**Требования к заданию**
(1) Что, согласно отрывку о грабеже в Зимнем дворце, кто-то нашёл и воткнул в шапку?
(2) Продолжите отрывок о грабеже в Зимнем дворце, начав сразу после его последнего предложения.

**Фрагмент текста**
============
О грабежах в Зимнем Джон Рид рассказывает: в подвале восточного крыла дворца, куда он попал с отрядами, ворвавшимися в Зимний, стояло множество каких-то забитых ящиков, приготовленных, видимо, для отправки. «Красногвардейцы и солдаты набросились на них с яростью, разбивая их прикладами и вытаскивая наружу ковры, гардины, белье, фарфоровую и стеклянную посуду. Кто-то взвалил на плечо бронзовые часы. Кто-то другой нашел страусовое перо и воткнул его в шапку. Но, как только начался грабеж, кто-то закричал: “Товарищи! Ничего не трогать! Не берите ничего! Это народное достояние!” Его сразу поддержало не меньше двадцати голосов: “Стой! Клади все назад!.” Десятки рук протянулись к расхитителям. У них отняли парчу и гобелены. Двое людей отобрали бронзовые часы. Вещи постепенно, кое-как сваливались обратно в ящики, у которых самочинно встали часовые. Все это делалось совершенно стихийно…
Мы пошли к западному крылу дворца. Здесь тоже уже был восстановлен порядок. “Очистить дворец! – кричали красногвардейцы… – Идемте, товарищи, пусть все знают, что мы не воры и не бандиты! Всех вон из дворца, кроме комиссаров!.” Двое красногвардейцев – солдат и офицер – стояли с револьверами в руках. Позади них за столом сидел другой солдат, вооруженный пером и бумагой. Отовсюду раздавались крики: “Всех вон! Всех вон!”, и вся армия начала выходить из дверей, толкаясь, жалуясь и споря.
============
**Извлечённые данные**
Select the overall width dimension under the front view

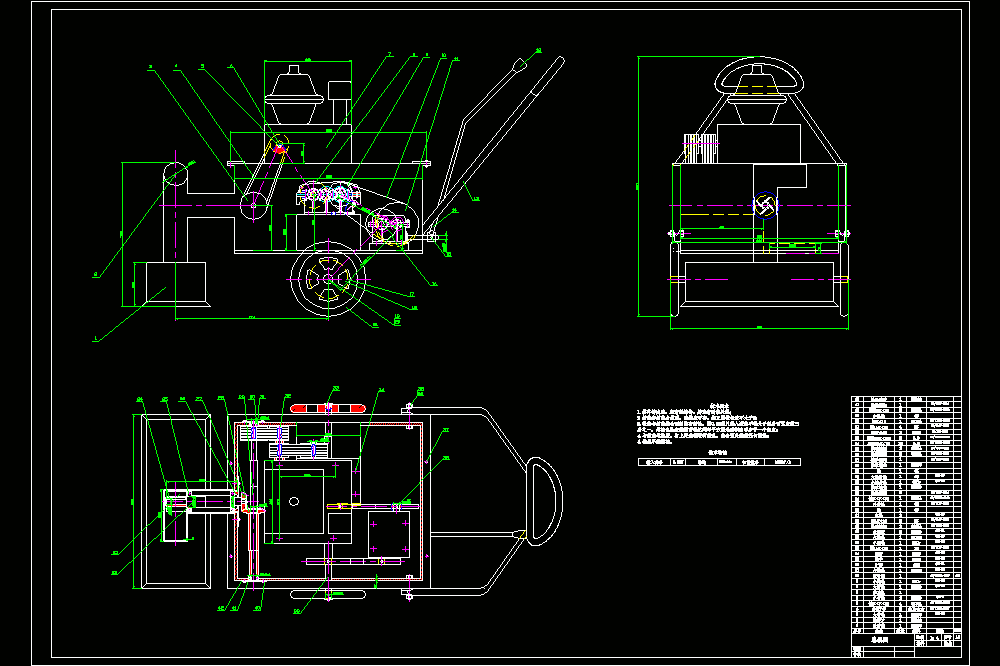click(x=759, y=328)
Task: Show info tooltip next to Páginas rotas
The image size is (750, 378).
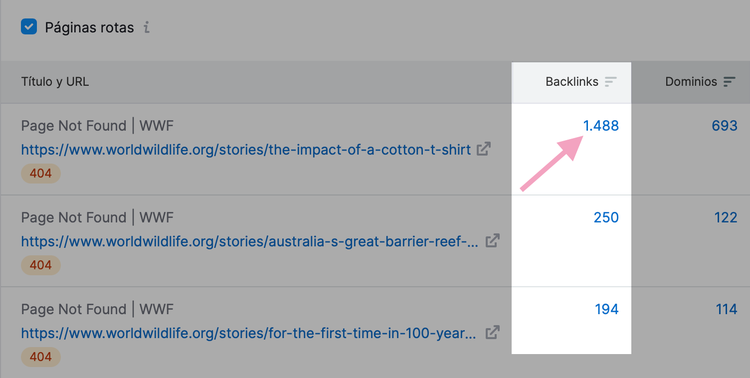Action: pyautogui.click(x=146, y=27)
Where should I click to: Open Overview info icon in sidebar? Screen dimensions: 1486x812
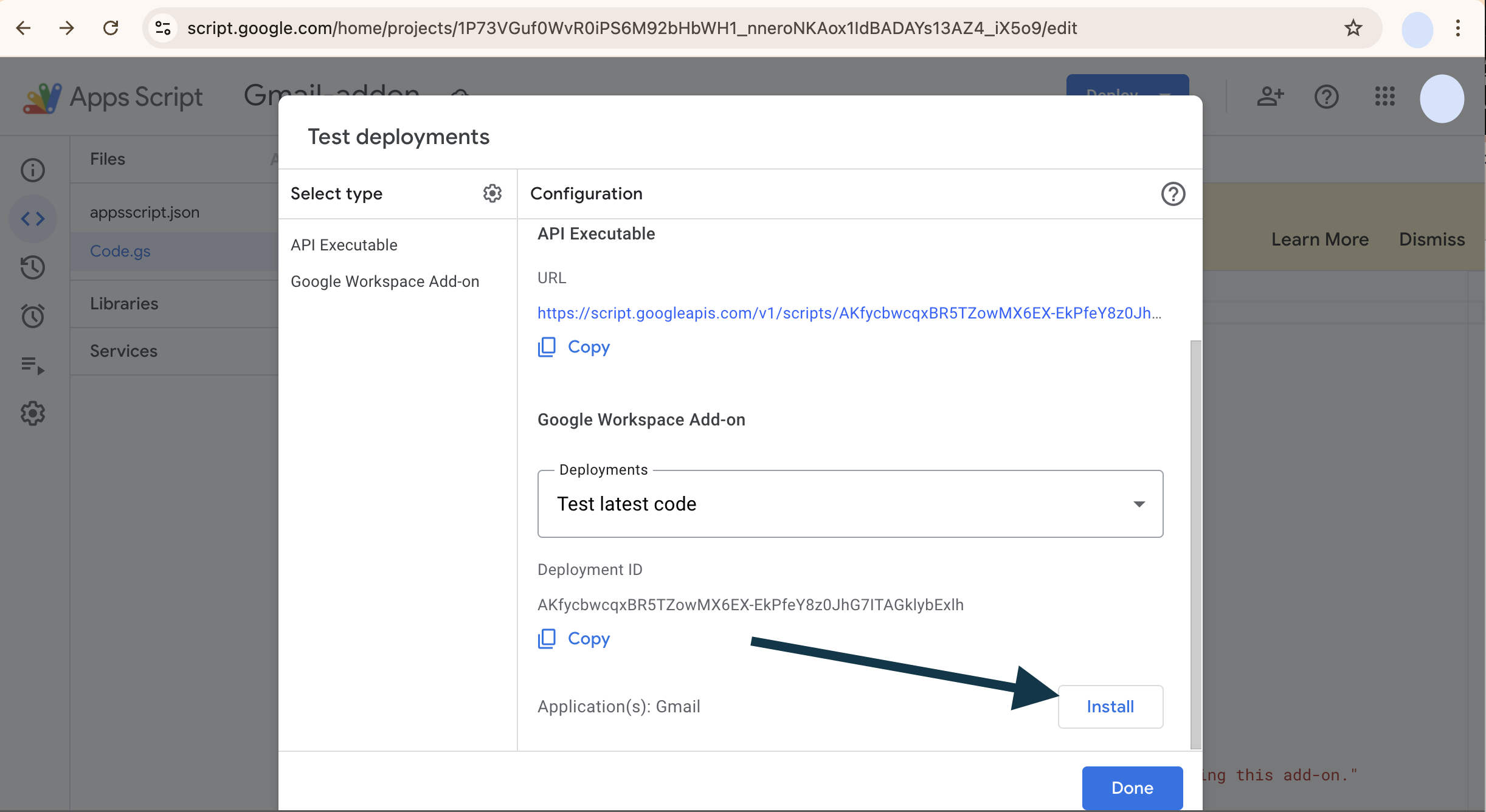33,170
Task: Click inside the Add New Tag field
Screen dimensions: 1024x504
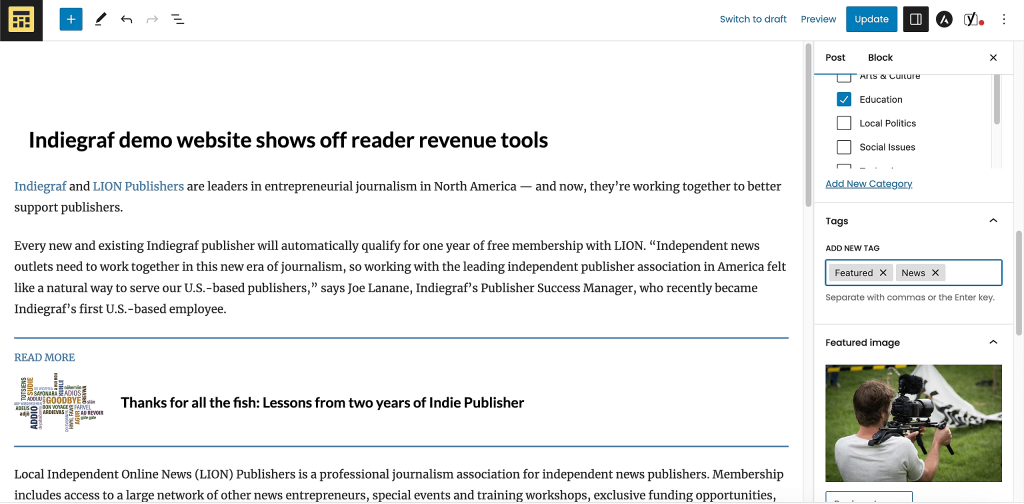Action: click(x=972, y=273)
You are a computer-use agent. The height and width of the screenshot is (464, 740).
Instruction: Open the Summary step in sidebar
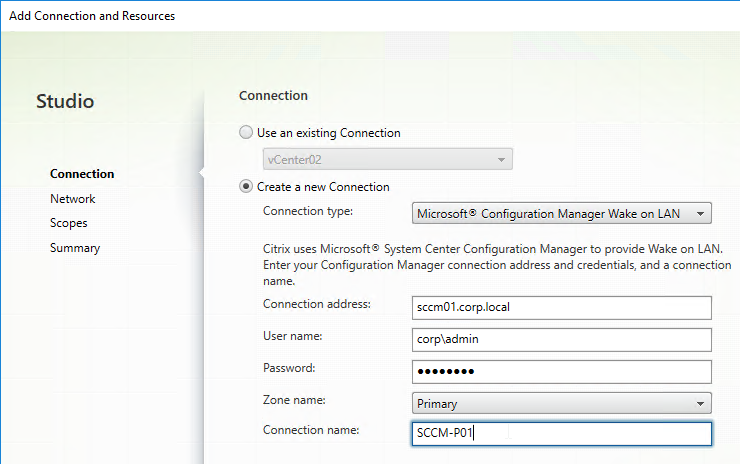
============
**Ответы на задания**
(1) Страусовое перо.

(2)
Самочинный комитет останавливал каждого выходящего, выворачивал карманы и ощупывал одежду. Все, что явно не могло быть собственностью обыскиваемого, отбиралось… Были конфискованы самые разнообразные предметы: статуэтки, бутылки чернил, простыни с императорскими монограммами, подсвечники, миниатюры…, пресс-папье, шпаги с золотыми рукоятками, куски мыла, всевозможное платье, одеяла… Виновные либо мрачно молчали, либо оправдывались как дети…
Стали появляться юнкера кучками по три, по четыре человека. Комитет набросился на них с особым усердием… Юнкера казались очень испуганными. Их карманы тоже были полны награбленных вещей. Комитет тщательно записал все эти вещи… “Ну что, будете еще подымать оружие против народа?” – спрашивали громкие голоса. “Нет!” – отвечали юнкера один за другим. После этого их отпустили на свободу»[1262].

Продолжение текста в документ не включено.